**Directions for this task:** Render every line of the records below as a Markdown table with two columns, Row and Line, skipping blank lines. Number the rows in order in the Row column and put each line's text in the Line column.

**Records locating words and elements:**
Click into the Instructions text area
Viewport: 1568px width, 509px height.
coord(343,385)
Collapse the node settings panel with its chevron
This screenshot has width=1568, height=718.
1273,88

**Expected answer:**
| Row | Line |
|---|---|
| 1 | Click into the Instructions text area |
| 2 | Viewport: 1568px width, 509px height. |
| 3 | coord(343,385) |
| 4 | Collapse the node settings panel with its chevron |
| 5 | This screenshot has width=1568, height=718. |
| 6 | 1273,88 |